▶ [Problem] Quote the material exactly from the line that contains "Toggle the 天谕 legend series" through its last line. Any pictures are to be left out.

▶ [Data listing]
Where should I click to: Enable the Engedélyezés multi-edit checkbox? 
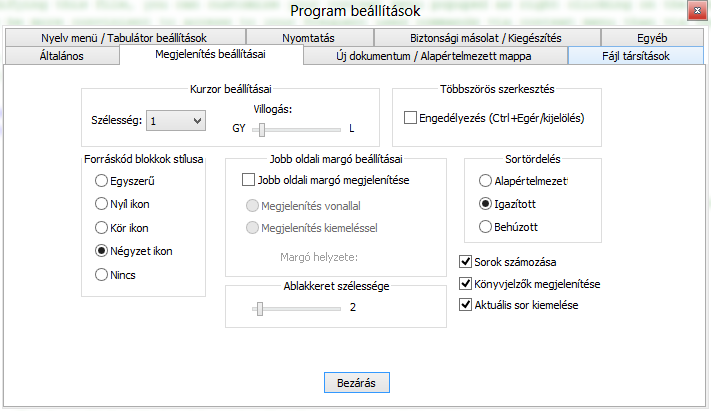[411, 118]
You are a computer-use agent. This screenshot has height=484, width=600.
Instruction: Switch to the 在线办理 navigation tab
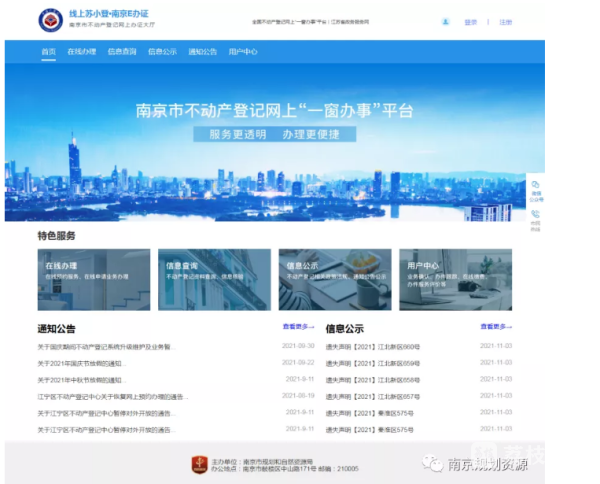(x=80, y=50)
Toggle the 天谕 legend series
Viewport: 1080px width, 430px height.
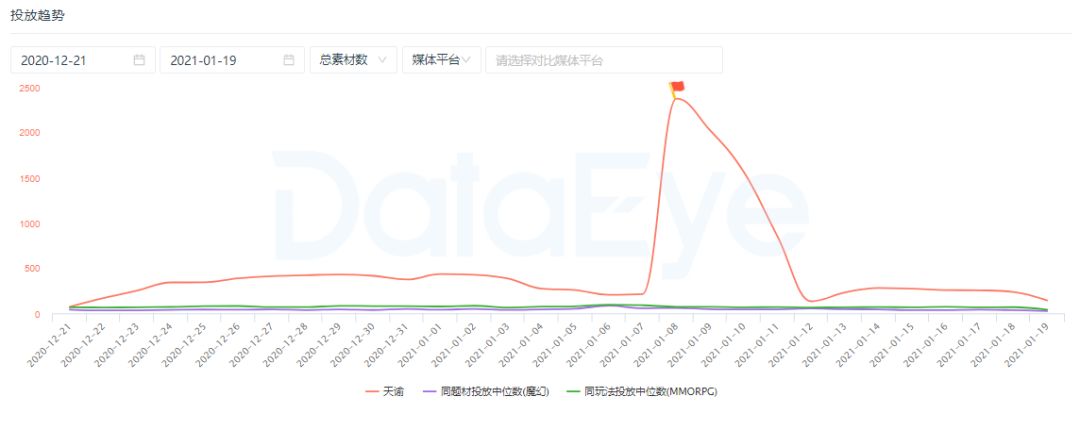pos(393,392)
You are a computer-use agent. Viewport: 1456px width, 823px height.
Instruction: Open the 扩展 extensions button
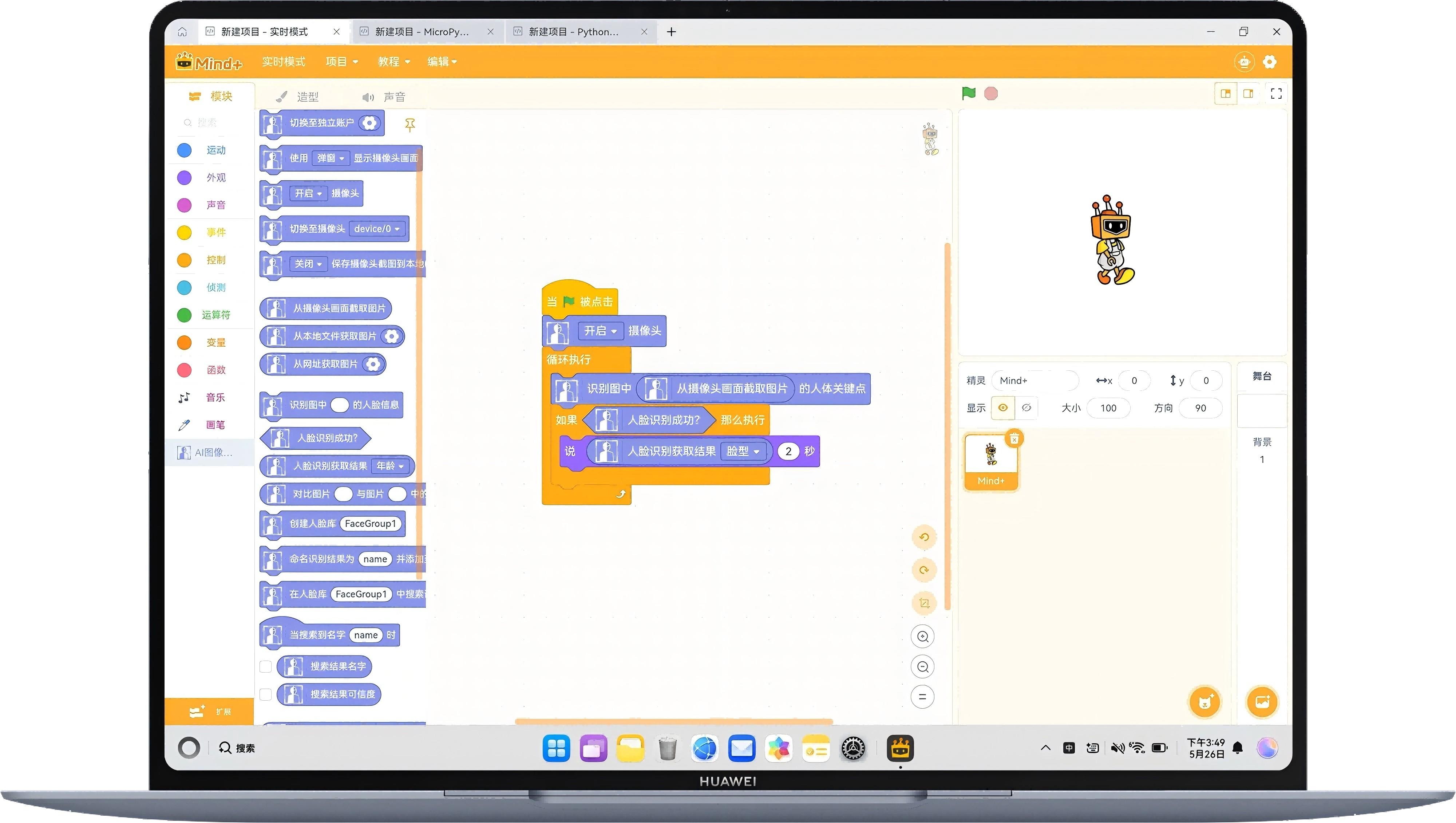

▶ [Answer to the problem]
Toggle the 天谕 legend series
Viewport: 1080px width, 430px height.
pos(393,392)
You are a computer-use agent. Viewport: 1456px width, 823px height.
Instruction: Open the 扩展 extensions button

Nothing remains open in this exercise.